Siria: ribelle “buono”, ribelle “cattivo”

Lo Stato islamico, al Qaeda, gli Stati Nato/Golfo e i “ribelli moderati” in Siria e Libia.

PARTE PRIMA: ribelle “buono”, “ribelle cattivo”

Sintesi.

Con il pretesto di colpire anche in Siria l’orrore che si autodefinisce Stato islamico e che si è ritagliata con il coltello una grande area fra Siria e Iraq chiamandola “Califfato”, Usa & C. cercheranno di realizzare un regime change. Così facendo giocheranno di fatto il ruolo di forza aerea di al Qaeda, come fu in Libia. Perché fra i ribelli ”moderati” appoggiati dall’Occidente e i terroristi sedicenti islamici le porte sono girevoli, e lo affermano gli stessi protagonisti.

E’ concreto il rischio che i novelli Frankenstein Nato/Golfo riuniti nel gruppo degli “Amici della Siria (ora “Gruppo di Londra”; la loro breve ma perversa storia è raccontata qui)) approfittino della mostruosa creatura uscita dalle loro guerre aperte o occulte, l’ormai famigerato Stato islamico (Isis) per passare da un intervento per procura a un “intervento umanitario” , occupando così la Siria e realizzando, finalmente, il loro tanto agognato regime change al quale hanno già dedicato tre anni costati al popolo siriano infiniti lutti. Tre anni costellati da bombardamenti effettuati da Israele e Turchia, dall’infiltrazione di uomini armati, da aiuti ai gruppi armati “dell’opposizione” operanti in Siria.
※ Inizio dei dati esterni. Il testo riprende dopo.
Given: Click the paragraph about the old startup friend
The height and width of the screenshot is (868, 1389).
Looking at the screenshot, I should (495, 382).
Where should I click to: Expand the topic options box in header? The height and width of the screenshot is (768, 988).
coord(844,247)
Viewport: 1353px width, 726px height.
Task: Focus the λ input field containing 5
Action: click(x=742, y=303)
Washington, da suo canto, rassicura i sostenitori dell’opposizione armata non-Isis in Siria e conferma che non ha alcuna intenzione di coordinare con Damasco eventuali attacchi aerei contro l’Isis anche per non alienarsi i membri della coalizione anti-Assad – principalmente Turchia, Giordania, Arabia saudita, Qatar. In tal senso, il 25 giugno 2014, Obama ha presentato al Congresso (nel quadro del progetto Overseas Contingency Operations, OCO, per il 2015), la richiesta di destinare, fra l’altro, 500 milioni di dollari per formare ed equipaggiare elementi “verificati” dell’opposizione siriana “per aiutare a difendere il popolo siriano (…) e contrastare minacce terroristiche” . E’ la stessa richiesta reiterata – su esortazione Usa – dagli alleati locali del gruppo Nato/Golfo di “Amici della Siria” , ovvero la “Coalizione nazionale siriana” nata a Doha nel 2012, e il suo braccio armato, appunto l’“Esercito siriano libero”.
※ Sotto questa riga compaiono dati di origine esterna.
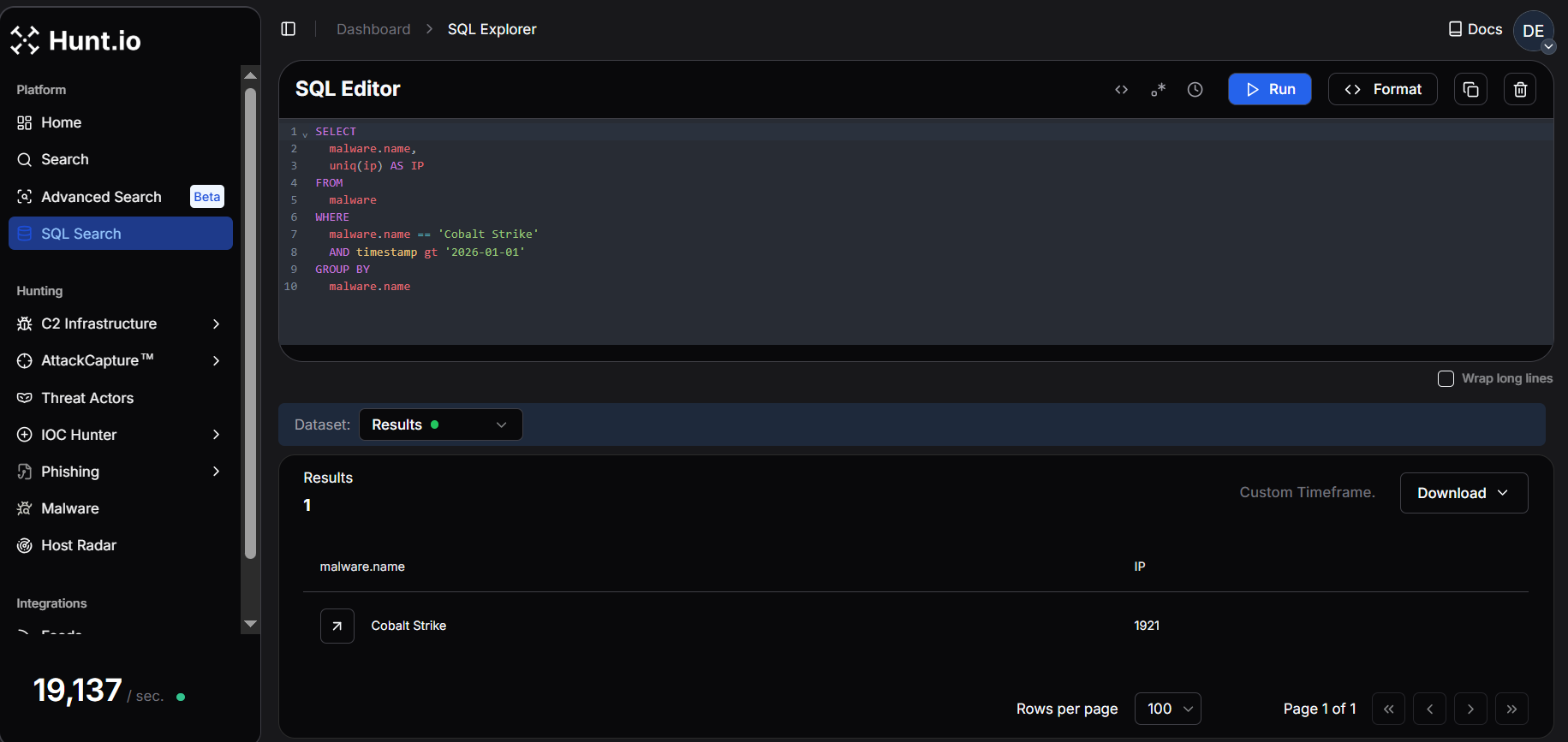The width and height of the screenshot is (1568, 742).
Task: Go to Advanced Search in sidebar
Action: pos(101,197)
Così come i “ribelli” libici, anche quelli siriani hanno fin dall’inizio richiesto l’appoggio dell’Occidente (cosa che non ha mai fatto l’opposizione interna non armata). E Mohammed Qaddah, vicepresidente della Coalizione di Doha, conclude così il suo discorso: “Lottare contro il terrorismo significa anche rafforzare l’Esercito libero siriano che si è dimostrato essere l’unico capace di contrastare il gruppo estremista nella regione”. Ovviamente, Mohammed Qaddah sorvola sulla circostanza che siano stati soltanto i curdi siriani dell’Ypd – e non certo l’Esl e compari – a fermare l’Isis in Siria e a proteggere le loro aree in Siria (come il Royava ai confini con la Turchia) attaccate da Isis, Jabhat al Nusra e anche dall’Esl. Eppure i curdi siriani sono stati esclusi dai negoziati di pace a Ginevra.